今回の消費税増税問題で、民主党から小沢一郎グループが新党結成に離脱するなど、ここの所にわかに解散風を意識する声が聞こえている。

 そしてこの増税問題に関して、あらためて民意を問ういう観点から、解散総選挙を早急に求める意見もあるが、私は反対である。このようなバタバタした状態で、総選挙を繰り返しても政治自体が混乱するだけで決して益はないと思う。


 だいたい、そう消費税増税の一点に争点が絞られての総選挙というものに疑問を持つからである。先の政権交代を促した総選挙も、「年金」「子ども手当」など「生活が第一」の掛け声のもとに、きわめて限定された争点での選挙であったし、その前の総選挙も「郵政民営化」に特化した争点での選挙であった。

 そもそも、国政選挙というものは、その時々の話題の争点で戦うような人気取りの選挙ではなく、もっと将来をみすえた本質的な国家観をめぐって行われるべきものだと考える。

 国政なのだから、外交や防衛、「日米関係を重視するのか」「多元的な国際社会を重視するのか」とか「国際貢献できる普通の国を目指すのか」「従来型の防衛方針を重視するのか」とか「グローバル世界に対応した社会の在り方か」「北欧型の社会民主主義路線か」とか、本質的な政治路線によって戦われるべきである。

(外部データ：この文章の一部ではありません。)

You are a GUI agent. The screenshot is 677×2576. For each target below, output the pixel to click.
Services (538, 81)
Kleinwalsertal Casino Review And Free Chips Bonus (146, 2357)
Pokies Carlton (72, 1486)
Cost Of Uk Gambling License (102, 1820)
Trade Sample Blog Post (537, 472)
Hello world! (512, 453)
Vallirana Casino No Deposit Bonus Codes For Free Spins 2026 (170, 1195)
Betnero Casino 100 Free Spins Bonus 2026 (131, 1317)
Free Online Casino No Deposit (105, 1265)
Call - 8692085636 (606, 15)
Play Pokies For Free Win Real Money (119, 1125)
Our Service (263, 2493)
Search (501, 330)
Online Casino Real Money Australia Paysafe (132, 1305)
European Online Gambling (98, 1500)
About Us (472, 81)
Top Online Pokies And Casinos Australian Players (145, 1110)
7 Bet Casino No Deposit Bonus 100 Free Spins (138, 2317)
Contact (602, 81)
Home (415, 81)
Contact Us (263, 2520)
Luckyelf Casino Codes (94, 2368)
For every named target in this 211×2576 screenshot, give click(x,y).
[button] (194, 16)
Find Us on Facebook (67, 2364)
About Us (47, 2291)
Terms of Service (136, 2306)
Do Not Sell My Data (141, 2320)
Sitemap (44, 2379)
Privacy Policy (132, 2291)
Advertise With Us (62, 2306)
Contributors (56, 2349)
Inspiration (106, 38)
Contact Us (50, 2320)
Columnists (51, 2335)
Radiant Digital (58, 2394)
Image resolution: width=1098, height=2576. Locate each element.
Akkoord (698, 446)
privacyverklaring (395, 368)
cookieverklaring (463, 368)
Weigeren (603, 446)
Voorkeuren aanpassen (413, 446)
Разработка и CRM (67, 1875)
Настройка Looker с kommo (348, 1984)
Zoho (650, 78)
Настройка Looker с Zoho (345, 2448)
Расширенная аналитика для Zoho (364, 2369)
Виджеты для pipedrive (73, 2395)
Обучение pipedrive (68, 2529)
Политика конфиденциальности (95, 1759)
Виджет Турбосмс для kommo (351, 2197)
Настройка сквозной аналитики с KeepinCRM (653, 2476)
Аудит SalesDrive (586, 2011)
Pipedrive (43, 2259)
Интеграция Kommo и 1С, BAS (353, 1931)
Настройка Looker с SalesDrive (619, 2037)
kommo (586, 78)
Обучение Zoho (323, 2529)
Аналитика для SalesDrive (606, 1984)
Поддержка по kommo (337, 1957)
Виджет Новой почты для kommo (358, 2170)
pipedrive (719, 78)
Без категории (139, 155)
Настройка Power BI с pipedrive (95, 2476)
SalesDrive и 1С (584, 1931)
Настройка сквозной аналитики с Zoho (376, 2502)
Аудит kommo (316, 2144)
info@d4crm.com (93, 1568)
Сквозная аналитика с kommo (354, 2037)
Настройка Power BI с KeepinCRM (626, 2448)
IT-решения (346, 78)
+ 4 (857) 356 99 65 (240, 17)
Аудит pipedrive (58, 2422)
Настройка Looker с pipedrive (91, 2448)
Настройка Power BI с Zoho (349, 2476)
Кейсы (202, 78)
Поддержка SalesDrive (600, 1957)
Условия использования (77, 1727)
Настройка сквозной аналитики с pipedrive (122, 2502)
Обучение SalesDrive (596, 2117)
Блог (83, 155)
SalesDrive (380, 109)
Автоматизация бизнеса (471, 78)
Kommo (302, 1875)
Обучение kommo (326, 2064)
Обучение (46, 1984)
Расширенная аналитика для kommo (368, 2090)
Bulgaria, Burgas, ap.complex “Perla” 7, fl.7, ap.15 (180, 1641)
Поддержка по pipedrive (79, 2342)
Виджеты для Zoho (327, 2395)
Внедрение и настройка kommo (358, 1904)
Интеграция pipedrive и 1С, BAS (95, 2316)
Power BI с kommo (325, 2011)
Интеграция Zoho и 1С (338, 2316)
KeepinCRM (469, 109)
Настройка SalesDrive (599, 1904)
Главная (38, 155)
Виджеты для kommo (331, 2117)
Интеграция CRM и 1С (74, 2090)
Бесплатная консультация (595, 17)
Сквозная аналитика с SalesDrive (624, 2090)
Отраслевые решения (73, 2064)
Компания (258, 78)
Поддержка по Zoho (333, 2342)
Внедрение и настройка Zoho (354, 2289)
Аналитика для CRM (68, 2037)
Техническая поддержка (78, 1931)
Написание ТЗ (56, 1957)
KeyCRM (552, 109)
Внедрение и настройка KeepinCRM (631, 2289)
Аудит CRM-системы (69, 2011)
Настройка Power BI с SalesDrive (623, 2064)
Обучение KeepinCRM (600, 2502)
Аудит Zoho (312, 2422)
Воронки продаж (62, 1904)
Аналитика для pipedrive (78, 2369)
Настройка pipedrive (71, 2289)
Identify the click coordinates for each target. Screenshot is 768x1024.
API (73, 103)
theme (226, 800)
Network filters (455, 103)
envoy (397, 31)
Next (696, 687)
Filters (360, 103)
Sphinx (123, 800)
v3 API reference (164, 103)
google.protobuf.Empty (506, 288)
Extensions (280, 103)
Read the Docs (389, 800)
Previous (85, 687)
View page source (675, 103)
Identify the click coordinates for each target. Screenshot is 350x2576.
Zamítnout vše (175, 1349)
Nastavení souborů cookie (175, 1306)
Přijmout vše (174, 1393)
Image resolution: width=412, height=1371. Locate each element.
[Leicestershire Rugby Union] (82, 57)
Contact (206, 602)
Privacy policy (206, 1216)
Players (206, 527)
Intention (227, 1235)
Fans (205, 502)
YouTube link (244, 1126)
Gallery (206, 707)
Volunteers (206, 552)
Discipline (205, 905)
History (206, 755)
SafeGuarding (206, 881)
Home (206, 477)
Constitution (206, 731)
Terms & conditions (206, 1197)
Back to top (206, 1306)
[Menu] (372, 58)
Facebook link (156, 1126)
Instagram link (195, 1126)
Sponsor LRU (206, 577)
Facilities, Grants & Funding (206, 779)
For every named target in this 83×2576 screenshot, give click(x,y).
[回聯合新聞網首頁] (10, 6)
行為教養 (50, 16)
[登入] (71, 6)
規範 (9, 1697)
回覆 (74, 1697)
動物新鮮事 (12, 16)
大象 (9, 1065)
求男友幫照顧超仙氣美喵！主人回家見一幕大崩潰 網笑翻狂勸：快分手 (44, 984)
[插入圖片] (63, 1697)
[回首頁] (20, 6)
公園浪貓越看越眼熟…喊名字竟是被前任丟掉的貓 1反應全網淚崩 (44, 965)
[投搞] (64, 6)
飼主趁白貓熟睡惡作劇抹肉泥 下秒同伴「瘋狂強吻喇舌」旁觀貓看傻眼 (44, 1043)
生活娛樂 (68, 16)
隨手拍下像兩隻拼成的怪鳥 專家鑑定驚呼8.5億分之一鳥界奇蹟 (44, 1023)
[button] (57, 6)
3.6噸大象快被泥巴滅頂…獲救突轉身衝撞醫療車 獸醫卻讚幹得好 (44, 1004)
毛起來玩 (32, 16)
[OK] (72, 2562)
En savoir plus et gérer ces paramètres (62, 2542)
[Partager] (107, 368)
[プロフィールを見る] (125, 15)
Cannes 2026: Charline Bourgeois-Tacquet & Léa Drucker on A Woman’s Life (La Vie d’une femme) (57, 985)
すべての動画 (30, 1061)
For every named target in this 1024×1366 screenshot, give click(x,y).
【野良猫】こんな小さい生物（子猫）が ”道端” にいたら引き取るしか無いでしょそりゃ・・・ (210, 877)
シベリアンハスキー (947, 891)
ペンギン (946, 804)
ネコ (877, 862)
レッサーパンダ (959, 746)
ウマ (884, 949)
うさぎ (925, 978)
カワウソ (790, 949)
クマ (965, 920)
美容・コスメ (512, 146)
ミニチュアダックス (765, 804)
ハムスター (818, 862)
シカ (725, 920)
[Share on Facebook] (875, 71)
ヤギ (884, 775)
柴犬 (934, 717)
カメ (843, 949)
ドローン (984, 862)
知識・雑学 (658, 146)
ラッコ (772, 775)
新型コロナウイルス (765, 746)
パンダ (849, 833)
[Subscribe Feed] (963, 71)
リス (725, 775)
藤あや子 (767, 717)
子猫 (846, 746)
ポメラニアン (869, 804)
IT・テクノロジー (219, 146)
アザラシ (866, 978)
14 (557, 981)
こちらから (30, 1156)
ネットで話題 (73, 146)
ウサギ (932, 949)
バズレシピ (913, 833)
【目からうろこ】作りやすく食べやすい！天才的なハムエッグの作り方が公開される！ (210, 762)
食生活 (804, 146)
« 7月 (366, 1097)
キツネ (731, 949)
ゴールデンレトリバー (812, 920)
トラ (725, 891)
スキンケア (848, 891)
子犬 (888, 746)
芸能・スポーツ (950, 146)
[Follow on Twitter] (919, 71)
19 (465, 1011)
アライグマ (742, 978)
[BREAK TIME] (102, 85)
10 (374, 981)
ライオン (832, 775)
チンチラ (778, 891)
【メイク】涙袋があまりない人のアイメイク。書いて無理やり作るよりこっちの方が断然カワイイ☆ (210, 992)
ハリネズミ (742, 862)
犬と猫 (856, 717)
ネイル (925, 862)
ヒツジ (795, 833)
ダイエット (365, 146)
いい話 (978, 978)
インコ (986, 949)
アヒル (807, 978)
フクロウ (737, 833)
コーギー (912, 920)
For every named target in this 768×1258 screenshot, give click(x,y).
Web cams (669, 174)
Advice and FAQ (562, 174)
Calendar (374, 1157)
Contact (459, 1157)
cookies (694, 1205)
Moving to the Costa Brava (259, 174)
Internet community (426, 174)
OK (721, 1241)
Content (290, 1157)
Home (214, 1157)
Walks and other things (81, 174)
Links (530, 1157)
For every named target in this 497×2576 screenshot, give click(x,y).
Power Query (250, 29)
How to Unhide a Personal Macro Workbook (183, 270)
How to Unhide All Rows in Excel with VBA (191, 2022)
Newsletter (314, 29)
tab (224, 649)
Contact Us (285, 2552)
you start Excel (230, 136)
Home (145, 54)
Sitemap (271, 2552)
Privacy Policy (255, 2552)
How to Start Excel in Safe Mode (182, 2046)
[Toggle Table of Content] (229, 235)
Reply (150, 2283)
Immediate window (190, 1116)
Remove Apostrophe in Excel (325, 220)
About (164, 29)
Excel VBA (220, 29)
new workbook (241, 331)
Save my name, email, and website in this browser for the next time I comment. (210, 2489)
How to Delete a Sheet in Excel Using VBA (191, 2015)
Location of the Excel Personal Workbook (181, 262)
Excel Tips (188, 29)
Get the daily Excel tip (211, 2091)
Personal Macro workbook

 消費税も、年金も、子ども手当も、どれも大切な問題ではあるが、なぜにこのような内向きのテーマでばかり大切な国政選挙が展開されるのであろうか。そして内向きな問題といっても、しょせんはどれも「目先のゼニ金」の問題ばかりである。

 政府民主党と最大野党の自民党、そして公明党が手を組んでの消費税増税であるから、当然のことながら、それに反対の勢力(小沢グループ、みんなの党、共産党、社民党など)は、ここぞとばかりに「ブレない政治」とかなんとか言って、世論を味方につけて早急に解散総選挙を行い、勢力を伸ばしていきたい考えるのであろう。

 しかし、このような選挙がらみの主張には、どうも政治特融のいかがわしさがある。本当にどの勢力もブレないのであろうか。(まぁ、共産党くらいはブレないでやっていくのだろうが)

 

 また、第3極の不在のまま解散総選挙が断行されても、「自民党がダメなら民主党、民主党もダメなのでやっぱり自民党」というような不毛なシーソーゲームが続くだけのような気がする。

 劇場型の選挙ドラマも良いが、政治家だけでなく有権者ももう少し腰を据えて「日本の針路」に関して考える時期に差し掛かっているのではないだろうか。